A Quasi-3D Model for the Simulation of the Unsteady Flows in I.C. Engine Pipe Systems

Paper #:
  • 2012-01-0675

  • 2012-04-16
  • 10.4271/2012-01-0675
Montenegro, G., Onorati, A., Cerri, T., and Della Torre, A., "A Quasi-3D Model for the Simulation of the Unsteady Flows in I.C. Engine Pipe Systems," SAE Technical Paper 2012-01-0675, 2012, doi:10.4271/2012-01-0675.
Increasing demands on the capabilities of engine simulation and the ability to accurately predict both performance and acoustics has lead to the development of several numerical tools to help engine manufacturers during the prototyping stage. The aid of CFD tools (3D and 1D) can remarkably reduce the duration and the costs of this stage. The need of achieving good accuracy, along with acceptable computational runtime, has given the spur to the development of a geometry based quasi-3D approach.
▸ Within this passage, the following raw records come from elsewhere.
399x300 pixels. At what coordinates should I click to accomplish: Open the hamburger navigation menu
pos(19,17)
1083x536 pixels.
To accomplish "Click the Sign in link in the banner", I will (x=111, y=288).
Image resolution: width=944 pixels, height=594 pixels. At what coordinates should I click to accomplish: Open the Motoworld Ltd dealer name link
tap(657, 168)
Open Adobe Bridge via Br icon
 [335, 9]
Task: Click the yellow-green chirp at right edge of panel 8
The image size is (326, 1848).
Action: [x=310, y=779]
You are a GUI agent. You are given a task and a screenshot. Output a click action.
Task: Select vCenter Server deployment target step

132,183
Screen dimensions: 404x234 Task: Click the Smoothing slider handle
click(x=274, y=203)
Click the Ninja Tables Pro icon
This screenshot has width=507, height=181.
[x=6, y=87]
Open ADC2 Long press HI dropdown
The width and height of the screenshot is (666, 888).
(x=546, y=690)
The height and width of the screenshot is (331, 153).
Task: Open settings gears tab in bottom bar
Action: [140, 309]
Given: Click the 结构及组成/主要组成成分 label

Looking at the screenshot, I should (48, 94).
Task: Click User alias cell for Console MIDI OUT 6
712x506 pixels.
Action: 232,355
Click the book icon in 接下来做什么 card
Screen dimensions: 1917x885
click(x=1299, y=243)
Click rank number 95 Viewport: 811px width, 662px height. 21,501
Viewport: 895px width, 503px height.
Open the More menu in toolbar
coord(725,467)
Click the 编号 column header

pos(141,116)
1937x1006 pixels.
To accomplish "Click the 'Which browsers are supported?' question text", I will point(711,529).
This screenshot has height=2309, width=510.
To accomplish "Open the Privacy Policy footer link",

This is designed to model the acoustics and the fluid dynamics of both intake and exhaust system components used in internal combustion engines. Models of components are built using a network of quasi-3D cells based primarily on the geometry of the system. The solution procedure is based on an explicitly time marching staggered grid approach making use of a flux limiter to prevent numerical instabilities. The equations of mass and energy are solved at cell centers whereas the momentum equation at cell connections (ports). The quasi-3D approach has been fully integrated into a 1D research code in order to study the behavior of complex shape devices under real engine pulsating flow conditions. To this purouse, specific submodels have been developed in order to model elements such as air filters and catalysts, which are commonly integrated inside airboxes or silencers. The numerical method was firstly validated resorting to the shock tube test case, in order to evaluate the stability of the method when sharp gradients need to be resolved. A second step focused on the study of the acoustic perfomance of a cylindrical expansion chamber with the aim of investigating the dissipation introduced by the flux limiter and the importance of the shape reconstruction for capturing higher order modes. The final validation was carried out on a single-cylinder engine for motorbike application, where the components exhibiting a high degree of complexity, namely the airbox and the silencer, were modeled by means of the quasi-3D. following a pure geometrical shape recontruction criterion. Measured data of volumetric efficiency have been compared to calculated data, highlighting a good the capability in capturing dynamic effects with computational runtime much lower than the one required by the integration of fully 3D models with the 1D.